Cuando avanzó hasta la última fila y se dejó caer en el asiento junto a mí, el aire se volvió más pesado. No saludó con palabras, solo un gesto breve de cabeza mientras sacaba su cuaderno y una lapicera. Luego, con una voz apenas audible, se disculpó con nosotros tres por la demora, agregando con un dejo de risa nerviosa que había tenido “un inconveniente en la ducha”. Esa frase se me clavó en la cabeza como un puñal. ¿Qué clase de inconveniente? ¿Qué había pasado ahí dentro? La imagen de ella desnuda, bajo el agua, me atravesó con una claridad brutal.
Mientras tanto, Mikeila se acomodó como si nada, enderezando su falda, que hoy era visiblemente más corta que la del día anterior. Sus muslos, firmes y redondos, quedaban aún más expuestos sobre el asiento, realzados por esas mismas medias altas que parecían hechas a medida para remarcar su grosor. Intenté mirar hacia el frente, obligarme a tomar apuntes como ella, pero cada vez que bajaba la vista, mis ojos se escapaban hacia la suavidad de su piel blanca contrastando con el negro de la tela.
La profesora seguía hablando al frente, pero yo ya no escuchaba una sola palabra. Todo mi cuerpo estaba atento únicamente a Mikeila, a su perfume fresco que me llegaba en oleadas, a la calidez de su presencia junto a mí. Me limité a fingir que escribía algo, con el corazón golpeándome fuerte en el pecho y la respiración contenida, como si ese simple acto de compartir el mismo banco se hubiera convertido en la prueba más difícil de mi vida.
Mientras la profesora seguía hablando, yo apenas podía concentrarme en el sonido de su voz: todo mi foco estaba en Mikeila, a centímetros de mí. Sentía el calor de su cuerpo, el roce leve de su brazo contra el mío cada vez que movía la lapicera, y ese perfume fresco que me enloquecía.
De repente, sin apartar la vista del pizarrón, ella inclinó apenas su cuaderno hacia mí. En la esquina de la hoja, con letras pequeñas, había escrito:
—¿Me vas a seguir mirando las piernas todo el semestre?

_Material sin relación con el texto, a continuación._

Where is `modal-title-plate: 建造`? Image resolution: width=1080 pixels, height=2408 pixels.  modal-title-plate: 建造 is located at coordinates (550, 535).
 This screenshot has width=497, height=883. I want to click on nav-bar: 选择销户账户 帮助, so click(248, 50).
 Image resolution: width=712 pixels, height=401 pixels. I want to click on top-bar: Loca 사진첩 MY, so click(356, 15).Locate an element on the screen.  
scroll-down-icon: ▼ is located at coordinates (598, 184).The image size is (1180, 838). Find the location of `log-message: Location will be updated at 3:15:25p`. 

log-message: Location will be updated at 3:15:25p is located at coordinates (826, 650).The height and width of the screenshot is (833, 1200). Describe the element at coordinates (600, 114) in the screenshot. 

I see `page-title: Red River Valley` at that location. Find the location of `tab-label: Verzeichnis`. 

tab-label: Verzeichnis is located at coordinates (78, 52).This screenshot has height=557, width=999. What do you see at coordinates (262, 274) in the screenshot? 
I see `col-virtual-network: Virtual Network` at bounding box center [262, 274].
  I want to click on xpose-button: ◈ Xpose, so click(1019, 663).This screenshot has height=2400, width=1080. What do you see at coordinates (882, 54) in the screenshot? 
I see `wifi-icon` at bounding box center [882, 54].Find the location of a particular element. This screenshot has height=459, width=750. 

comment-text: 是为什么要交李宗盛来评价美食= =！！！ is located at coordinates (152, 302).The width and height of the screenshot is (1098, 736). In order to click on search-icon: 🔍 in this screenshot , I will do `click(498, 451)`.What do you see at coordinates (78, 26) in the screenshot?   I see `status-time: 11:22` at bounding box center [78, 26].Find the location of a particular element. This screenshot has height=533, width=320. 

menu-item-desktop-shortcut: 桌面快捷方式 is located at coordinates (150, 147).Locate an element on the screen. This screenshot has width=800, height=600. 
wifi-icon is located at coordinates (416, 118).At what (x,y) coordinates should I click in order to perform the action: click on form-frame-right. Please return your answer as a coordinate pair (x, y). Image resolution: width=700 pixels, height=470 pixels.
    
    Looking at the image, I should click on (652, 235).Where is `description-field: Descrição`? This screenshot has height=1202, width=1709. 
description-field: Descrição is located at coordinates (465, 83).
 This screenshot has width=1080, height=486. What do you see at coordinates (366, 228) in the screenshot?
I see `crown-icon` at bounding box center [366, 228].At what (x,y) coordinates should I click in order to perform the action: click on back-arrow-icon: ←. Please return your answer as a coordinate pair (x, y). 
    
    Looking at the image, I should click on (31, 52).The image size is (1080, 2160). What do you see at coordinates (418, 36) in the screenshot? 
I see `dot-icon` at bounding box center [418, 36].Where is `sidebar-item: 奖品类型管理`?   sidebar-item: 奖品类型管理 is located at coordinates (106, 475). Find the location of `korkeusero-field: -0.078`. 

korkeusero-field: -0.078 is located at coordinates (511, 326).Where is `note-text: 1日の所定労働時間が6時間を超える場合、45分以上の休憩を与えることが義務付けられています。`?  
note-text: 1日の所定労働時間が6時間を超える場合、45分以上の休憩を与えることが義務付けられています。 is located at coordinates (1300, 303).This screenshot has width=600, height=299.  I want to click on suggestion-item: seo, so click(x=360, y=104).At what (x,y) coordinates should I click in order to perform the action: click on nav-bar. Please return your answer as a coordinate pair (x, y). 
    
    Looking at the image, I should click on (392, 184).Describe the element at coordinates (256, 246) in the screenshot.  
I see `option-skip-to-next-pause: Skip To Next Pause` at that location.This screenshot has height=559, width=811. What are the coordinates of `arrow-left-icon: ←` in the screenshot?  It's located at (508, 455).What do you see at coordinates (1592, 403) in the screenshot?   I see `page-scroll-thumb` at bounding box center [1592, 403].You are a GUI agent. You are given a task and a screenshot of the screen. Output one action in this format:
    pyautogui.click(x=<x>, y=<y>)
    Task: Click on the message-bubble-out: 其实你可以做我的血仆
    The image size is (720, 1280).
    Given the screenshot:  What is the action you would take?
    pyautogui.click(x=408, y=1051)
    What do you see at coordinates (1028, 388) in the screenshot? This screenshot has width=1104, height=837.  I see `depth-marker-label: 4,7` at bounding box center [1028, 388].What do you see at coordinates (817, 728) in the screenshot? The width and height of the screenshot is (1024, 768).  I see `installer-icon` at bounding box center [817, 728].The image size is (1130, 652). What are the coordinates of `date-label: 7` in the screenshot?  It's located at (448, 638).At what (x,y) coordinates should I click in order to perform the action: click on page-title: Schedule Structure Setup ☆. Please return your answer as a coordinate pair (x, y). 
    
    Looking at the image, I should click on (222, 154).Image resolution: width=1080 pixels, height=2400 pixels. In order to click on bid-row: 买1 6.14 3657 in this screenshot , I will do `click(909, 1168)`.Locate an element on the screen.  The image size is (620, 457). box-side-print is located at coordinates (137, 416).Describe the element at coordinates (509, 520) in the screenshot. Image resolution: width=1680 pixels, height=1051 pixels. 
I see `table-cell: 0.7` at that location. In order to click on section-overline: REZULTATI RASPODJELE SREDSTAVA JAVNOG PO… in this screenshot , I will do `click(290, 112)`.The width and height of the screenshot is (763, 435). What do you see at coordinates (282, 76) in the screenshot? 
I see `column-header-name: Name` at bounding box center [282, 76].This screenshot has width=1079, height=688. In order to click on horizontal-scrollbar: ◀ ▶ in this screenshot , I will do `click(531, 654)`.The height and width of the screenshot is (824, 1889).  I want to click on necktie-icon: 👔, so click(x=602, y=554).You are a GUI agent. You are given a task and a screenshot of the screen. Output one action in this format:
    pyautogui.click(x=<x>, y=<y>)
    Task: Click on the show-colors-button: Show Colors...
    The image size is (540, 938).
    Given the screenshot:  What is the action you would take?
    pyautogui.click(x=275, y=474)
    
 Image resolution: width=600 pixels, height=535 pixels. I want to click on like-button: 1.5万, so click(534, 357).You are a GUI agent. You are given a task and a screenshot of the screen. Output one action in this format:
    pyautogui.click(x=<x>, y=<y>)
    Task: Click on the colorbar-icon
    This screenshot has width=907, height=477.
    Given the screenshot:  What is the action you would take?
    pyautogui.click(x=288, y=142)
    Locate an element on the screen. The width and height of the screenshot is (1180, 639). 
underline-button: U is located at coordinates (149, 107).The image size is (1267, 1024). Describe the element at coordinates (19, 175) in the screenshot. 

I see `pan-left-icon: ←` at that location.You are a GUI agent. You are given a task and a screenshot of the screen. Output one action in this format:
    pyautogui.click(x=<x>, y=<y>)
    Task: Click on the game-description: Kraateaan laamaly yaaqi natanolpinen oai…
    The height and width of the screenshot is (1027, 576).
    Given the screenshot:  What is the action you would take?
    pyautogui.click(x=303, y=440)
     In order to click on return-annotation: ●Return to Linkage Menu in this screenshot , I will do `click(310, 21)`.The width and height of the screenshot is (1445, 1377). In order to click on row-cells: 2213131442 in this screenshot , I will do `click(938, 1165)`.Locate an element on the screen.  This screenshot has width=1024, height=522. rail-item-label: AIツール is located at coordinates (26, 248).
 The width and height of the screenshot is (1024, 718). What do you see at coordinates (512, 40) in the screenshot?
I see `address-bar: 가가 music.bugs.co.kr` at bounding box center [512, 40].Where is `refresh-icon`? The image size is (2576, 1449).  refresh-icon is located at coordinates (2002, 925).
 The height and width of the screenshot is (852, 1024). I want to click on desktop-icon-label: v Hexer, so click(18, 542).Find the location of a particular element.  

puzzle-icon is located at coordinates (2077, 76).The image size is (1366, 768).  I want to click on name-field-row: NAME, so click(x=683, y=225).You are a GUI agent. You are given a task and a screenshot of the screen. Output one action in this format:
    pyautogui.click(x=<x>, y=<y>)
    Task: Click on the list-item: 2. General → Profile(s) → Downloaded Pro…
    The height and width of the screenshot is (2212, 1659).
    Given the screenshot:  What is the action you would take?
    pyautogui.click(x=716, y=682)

El corazón me dio un salto en el pecho. No sabía si estaba jugando o si de verdad me había descubierto. Me quedé helado unos segundos, hasta que ella giró un poco la cabeza y me lanzó una sonrisa cómplice, traviesa, como si disfrutara de verme tan expuesto. Tragué saliva, mi mano temblaba con la lapicera entre los dedos. Respondí en la misma hoja, torpe pero decidido:
—¿Y si digo que sí?
Ella leyó, se mordió el labio inferior y apoyó el codo en el banco, ladeando su cuerpo hacia mí. Esa cercanía me quemaba la piel. Guardó el cuaderno de golpe, como si nada hubiera pasado, y volvió a mirar al frente con total calma. Yo quedé ahí, paralizado, con mi miembro erecto y la mente hecha un torbellino.
En el apuro de guardar el cuaderno de golpe, la lapicera de Mikeila rodó desde el cuaderno hasta caer al suelo, justo a mi lado. Ella se inclinó para alcanzarla sin levantarse del asiento, girando el torso hacia mí. En ese movimiento, su mejilla quedó pegada a mi muslo, y lo peor —o lo mejor— es que justo en ese lado yo tenía mi miembro erecto, palpitando bajo el pantalón.
El roce fue tan inesperado que me quedé helado, apretando los dientes para no soltar un gemido. Sentía su piel tibia contra la tela de mi jean, y el calor húmedo de su respiración colándose por encima de la tela.
Mikeila recogió la lapicera lentamente, como si se tomara más tiempo del necesario. Y justo antes de incorporarse, levantó un poco la cabeza. Sus ojos chocaron con el bulto que le quedaba a centímetros del rostro. Se sonrojó al instante, pero no apartó la vista enseguida: la mantuvo allí, fija, con una mezcla de nervios y curiosidad peligrosa.
—Perdón… —murmuró con un hilo de voz, al tiempo que se mordía el labio, aún con las mejillas encendidas—. Pensé que solo iba a ser un segundo.
Se incorporó despacio, volvió a sentarse derecha en su lugar, pero yo todavía sentía en la piel la presión leve de su cara contra mi muslo, como una marca ardiente. Fingió tomar apuntes con calma, pero de reojo la vi esbozar una sonrisita nerviosa, como si disfrutara de la situación aunque intentara disimularlo.